- Leopoldo Brenes celebró ayer su última misa como obispo de Matagalpa en medio de la nostalgia
- “Que falta me hace mi padre” es el título de una de las canciones que le dedicaron en su despedida
Luis Eduardo Martínez M.CORRESPONSAL /[email protected]
La serenidad envolvía su rostro ante la muchedumbre que asistió anoche a la Catedral para despedirle, pero Monseñor Leopoldo José Brenes parecía, por momentos, querer sucumbir ante el llanto. Su última eucaristía investido como Obispo de Matagalpa, la celebró ayer a las 6:00 de la tarde para despedirse de esta ciudad.
Hoy será consagrado como Arzobispo de Managua, pero dejó huellas imborrables entre los fieles de todos los municipios comprendidos en la Diócesis de Matagalpa, la cual pastoreó por 13 años y cinco meses.
ÚLTIMO RECORRIDO
Antes de despedirse de los matagalpinos, el prelado realizó su último recorrido por la ciudad de Matagalpa, encabezando una caravana vehicular que circuló por todas las calles de la Perla del Septentrión.
Bajo la intermitente lluvia vespertina, desde un jeep descapotado, el Obispo alzaba sus manos bendiciendo y saludando a los feligreses que salieron a las calles para despedirle.
Más tarde, durante la misa, Brenes agradeció el cariño que recibió de parte del clero y los fieles matagalpinos, a quienes exhortó a que siempre le guarden en sus oraciones.
Con aplausos después de la homilía, los fieles ovacionaron al obispo y algunos de ellos le dieron obsequios al momento del ofertorio.

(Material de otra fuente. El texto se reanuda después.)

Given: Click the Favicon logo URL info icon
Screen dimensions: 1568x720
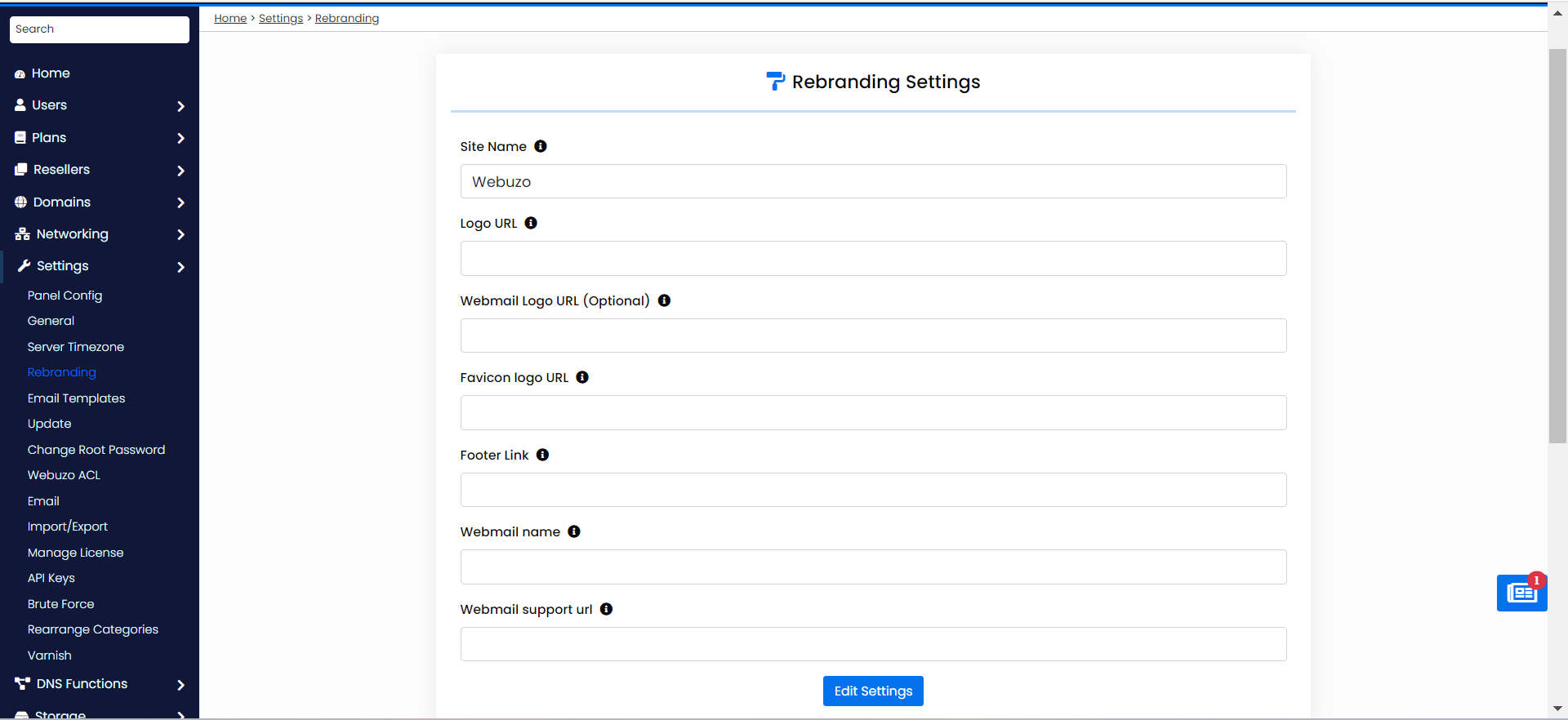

Cuadros y pinturas con motivos religiosos, cerámicas, pergaminos, entre otros presentes, fueron entregados por los feligreses que reiteraban su afecto hacia quien llaman «Padre, Pastor y Amigo». Hubo quienes aprovecharon el momento para fotografiarse con él. Y hasta un baile al ritmo de salsa, le dedicó un grupo de niñas vestidas como angelitos.
En tanto, los sacerdotes que concelebraron la misa, lucían acongojados porque cada vez se acercaba la hora de la despedida.
También, los seminaristas le dedicaron algunas canciones como «Amigo» y «Qué falta me hace mi padre», dando mayor emotividad a la despedida que finalizó con la bendición impartida por el prelado.
Monseñor Brenes saldría de Matagalpa a las 05:00 de la ñana de hoy para dirigirse hacia la capital. Unos cien autobuses llenos de feligreses y por lo menos 200 vehículos de particulares, le acompañarán en una caravana y más vehículos se unirán en el trayecto.
De acuerdo con el programa, Brenes será recibido por una comisión del clero y laicos de Managua en el sector de Las Maderas y luego continuará su recorrido hacia la Catedral Metropolitana, donde será consagrado como Arzobispo, siempre bajo su lema episcopal: «Tu me has enviado».
La Conferencia Episcopal de Nicaragua, unos 17 obispos de Centroamérica y más de 300 sacerdotes nicaragüenses, estarán presentes en el acto litúrgico.
CON SU FAMILIA
A la izquierda del Altar Mayor de la Catedral de Matagalpa, los familiares más cercanos del hasta ayer obispo de Matagalpa, entre ellos su hermano Carlos, quien reside en el extranjero, participaban de la ceremonia litúrgica que monseñor Leopoldo Brenes celebró ayer para despedirse de los fieles católicos y clero que compone la Diócesis de este departamento.